■ EXERCISE DIRECTIONS ■
Could you add 60 to every coordinate in the answers and give the listing below again, requests included, starting with its first line and going on through the line with "Action: [791, 190]"?

— start —

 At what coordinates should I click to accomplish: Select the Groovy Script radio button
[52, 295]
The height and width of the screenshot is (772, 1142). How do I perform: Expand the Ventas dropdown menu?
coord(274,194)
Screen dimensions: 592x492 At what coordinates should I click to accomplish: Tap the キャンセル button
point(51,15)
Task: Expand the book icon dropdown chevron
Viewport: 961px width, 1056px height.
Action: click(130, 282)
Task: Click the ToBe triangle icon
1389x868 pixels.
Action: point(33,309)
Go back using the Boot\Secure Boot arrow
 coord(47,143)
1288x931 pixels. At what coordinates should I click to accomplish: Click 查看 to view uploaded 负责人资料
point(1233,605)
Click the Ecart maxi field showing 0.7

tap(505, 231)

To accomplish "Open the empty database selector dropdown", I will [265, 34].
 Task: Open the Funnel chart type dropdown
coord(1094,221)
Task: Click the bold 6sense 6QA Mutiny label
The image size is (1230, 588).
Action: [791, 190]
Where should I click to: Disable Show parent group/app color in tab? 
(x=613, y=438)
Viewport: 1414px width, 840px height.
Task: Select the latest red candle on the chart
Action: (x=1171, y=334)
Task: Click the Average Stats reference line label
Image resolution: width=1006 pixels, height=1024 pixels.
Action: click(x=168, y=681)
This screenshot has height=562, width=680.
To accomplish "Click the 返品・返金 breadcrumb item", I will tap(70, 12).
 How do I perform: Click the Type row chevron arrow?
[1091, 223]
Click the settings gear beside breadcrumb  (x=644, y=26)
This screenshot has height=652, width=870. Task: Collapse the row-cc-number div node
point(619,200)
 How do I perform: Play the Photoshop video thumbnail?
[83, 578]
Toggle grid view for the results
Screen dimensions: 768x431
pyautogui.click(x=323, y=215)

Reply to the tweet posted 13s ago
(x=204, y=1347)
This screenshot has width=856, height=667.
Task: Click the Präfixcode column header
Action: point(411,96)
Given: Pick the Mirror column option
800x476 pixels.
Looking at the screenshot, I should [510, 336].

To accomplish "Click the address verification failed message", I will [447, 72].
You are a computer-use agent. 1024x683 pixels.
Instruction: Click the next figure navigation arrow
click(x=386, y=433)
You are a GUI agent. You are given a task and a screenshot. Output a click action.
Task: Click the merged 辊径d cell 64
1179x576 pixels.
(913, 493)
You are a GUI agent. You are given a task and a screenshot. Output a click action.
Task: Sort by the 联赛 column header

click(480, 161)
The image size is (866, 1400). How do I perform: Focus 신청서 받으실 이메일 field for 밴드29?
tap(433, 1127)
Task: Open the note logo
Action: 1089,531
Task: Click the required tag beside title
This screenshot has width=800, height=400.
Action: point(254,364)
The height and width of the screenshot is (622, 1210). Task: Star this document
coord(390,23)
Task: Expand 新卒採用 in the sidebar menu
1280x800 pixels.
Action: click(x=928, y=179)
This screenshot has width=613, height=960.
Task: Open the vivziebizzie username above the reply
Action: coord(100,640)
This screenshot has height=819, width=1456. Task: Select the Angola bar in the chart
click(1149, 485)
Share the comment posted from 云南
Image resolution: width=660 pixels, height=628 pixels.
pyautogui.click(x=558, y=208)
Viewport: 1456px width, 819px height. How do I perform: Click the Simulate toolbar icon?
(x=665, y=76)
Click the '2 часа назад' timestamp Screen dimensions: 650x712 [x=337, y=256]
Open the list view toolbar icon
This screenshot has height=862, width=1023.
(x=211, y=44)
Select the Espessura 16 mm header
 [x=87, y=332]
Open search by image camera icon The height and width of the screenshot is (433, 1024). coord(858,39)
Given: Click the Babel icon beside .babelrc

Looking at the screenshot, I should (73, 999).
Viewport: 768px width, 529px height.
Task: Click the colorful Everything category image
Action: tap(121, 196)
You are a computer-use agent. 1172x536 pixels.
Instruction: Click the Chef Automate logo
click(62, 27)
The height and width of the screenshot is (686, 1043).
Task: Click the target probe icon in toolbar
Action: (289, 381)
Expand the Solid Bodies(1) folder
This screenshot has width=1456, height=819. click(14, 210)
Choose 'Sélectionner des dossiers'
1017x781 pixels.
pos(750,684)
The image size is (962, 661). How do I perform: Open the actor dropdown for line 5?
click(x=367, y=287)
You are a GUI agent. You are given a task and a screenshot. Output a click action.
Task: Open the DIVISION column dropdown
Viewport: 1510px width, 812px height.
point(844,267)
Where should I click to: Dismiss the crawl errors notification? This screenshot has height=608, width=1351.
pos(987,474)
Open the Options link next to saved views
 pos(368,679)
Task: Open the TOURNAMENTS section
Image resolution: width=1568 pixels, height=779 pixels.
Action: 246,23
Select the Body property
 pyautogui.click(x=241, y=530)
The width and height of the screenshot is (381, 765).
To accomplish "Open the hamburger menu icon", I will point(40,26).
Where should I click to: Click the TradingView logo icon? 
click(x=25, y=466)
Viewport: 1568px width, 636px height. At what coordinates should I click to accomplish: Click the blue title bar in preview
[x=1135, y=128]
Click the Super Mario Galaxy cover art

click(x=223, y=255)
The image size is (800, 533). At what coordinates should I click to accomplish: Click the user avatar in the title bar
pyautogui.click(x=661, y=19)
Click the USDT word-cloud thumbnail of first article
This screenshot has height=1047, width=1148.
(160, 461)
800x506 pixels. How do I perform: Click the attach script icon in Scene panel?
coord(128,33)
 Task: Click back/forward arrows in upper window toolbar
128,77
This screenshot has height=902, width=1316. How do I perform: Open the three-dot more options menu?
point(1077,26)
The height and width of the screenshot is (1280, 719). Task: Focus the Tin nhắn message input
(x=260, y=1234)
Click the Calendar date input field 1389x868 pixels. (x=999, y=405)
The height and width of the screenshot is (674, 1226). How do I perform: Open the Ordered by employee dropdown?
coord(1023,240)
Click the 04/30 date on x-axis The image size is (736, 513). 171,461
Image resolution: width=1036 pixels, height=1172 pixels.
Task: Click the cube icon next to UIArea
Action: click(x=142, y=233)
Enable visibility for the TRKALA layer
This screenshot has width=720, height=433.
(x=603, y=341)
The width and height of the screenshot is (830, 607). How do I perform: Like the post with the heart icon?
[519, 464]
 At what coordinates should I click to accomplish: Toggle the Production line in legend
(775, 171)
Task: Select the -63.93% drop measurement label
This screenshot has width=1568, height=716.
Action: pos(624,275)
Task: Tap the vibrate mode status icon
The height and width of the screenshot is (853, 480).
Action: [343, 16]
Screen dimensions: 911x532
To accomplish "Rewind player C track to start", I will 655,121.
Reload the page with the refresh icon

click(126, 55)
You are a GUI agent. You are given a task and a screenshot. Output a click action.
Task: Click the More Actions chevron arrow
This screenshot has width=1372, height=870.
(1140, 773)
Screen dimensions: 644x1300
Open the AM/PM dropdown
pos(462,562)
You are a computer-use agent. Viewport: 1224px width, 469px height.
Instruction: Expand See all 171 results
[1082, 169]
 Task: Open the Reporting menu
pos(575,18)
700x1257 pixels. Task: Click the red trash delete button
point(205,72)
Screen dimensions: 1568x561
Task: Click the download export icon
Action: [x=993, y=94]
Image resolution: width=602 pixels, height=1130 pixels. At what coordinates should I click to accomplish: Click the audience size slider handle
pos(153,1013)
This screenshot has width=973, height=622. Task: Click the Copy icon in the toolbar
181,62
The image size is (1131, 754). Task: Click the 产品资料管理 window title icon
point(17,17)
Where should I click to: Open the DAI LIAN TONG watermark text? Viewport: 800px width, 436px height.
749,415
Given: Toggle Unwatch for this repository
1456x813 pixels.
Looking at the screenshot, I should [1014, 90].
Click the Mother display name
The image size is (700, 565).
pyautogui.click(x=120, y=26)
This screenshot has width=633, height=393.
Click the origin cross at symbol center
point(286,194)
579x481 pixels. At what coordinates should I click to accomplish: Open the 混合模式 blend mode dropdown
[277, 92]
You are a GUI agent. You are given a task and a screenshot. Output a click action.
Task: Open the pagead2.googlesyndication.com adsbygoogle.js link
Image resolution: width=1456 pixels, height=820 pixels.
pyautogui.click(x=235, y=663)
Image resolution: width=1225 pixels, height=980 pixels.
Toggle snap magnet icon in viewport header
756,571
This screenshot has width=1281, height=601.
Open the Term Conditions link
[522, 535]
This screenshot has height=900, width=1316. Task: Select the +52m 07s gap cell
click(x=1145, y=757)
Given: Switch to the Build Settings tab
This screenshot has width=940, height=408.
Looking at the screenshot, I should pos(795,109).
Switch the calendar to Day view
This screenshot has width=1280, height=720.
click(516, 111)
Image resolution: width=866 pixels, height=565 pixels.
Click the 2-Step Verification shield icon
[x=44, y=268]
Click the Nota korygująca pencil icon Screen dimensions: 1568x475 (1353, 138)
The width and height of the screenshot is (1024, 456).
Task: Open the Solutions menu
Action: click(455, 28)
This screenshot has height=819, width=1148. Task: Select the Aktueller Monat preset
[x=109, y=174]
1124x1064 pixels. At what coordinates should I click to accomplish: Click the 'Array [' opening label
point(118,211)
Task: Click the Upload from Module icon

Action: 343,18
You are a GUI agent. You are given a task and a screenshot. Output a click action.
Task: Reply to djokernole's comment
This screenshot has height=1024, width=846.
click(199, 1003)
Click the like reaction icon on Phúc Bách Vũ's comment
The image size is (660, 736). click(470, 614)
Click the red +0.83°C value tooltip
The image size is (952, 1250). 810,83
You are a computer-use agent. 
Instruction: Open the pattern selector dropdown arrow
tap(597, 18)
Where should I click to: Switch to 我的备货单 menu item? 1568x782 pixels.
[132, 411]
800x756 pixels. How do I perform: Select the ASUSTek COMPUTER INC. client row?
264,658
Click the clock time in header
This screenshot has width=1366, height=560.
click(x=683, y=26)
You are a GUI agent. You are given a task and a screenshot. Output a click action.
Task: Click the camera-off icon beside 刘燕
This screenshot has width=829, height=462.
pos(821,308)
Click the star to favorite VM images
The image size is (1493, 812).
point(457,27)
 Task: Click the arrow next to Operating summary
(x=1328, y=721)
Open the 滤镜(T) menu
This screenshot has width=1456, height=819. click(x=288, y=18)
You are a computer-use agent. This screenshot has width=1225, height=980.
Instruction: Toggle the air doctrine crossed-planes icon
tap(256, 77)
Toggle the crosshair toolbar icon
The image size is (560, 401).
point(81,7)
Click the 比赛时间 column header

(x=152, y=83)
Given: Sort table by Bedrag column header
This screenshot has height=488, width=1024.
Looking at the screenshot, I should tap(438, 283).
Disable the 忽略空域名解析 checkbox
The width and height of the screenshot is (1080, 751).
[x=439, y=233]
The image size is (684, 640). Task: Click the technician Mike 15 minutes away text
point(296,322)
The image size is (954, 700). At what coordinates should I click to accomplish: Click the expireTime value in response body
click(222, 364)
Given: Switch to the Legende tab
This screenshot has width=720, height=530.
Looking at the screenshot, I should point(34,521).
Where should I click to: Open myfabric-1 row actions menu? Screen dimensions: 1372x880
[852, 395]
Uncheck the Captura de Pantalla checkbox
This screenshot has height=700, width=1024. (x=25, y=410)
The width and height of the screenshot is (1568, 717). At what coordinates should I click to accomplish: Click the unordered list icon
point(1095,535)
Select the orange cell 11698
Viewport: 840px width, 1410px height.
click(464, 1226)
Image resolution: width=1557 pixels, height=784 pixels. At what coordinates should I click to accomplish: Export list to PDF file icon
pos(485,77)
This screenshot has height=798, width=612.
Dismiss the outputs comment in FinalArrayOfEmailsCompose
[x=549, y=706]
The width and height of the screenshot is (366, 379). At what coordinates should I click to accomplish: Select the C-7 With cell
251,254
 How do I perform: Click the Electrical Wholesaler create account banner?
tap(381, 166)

— end —

■ THE ANSWER ■
 At what coordinates should I click to accomplish: Select the Groovy Script radio button
[112, 355]
The height and width of the screenshot is (772, 1142). How do I perform: Expand the Ventas dropdown menu?
coord(334,254)
Screen dimensions: 592x492 At what coordinates should I click to accomplish: Tap the キャンセル button
point(111,75)
Task: Expand the book icon dropdown chevron
Viewport: 961px width, 1056px height.
Action: click(190, 342)
Task: Click the ToBe triangle icon
1389x868 pixels.
Action: point(93,369)
Go back using the Boot\Secure Boot arrow
 coord(107,203)
1288x931 pixels. At what coordinates should I click to accomplish: Click 查看 to view uploaded 负责人资料
point(1293,665)
Click the Ecart maxi field showing 0.7

tap(565, 291)

To accomplish "Open the empty database selector dropdown", I will [325, 94].
 Task: Open the Funnel chart type dropdown
coord(1154,281)
Task: Click the bold 6sense 6QA Mutiny label
The image size is (1230, 588).
Action: [851, 250]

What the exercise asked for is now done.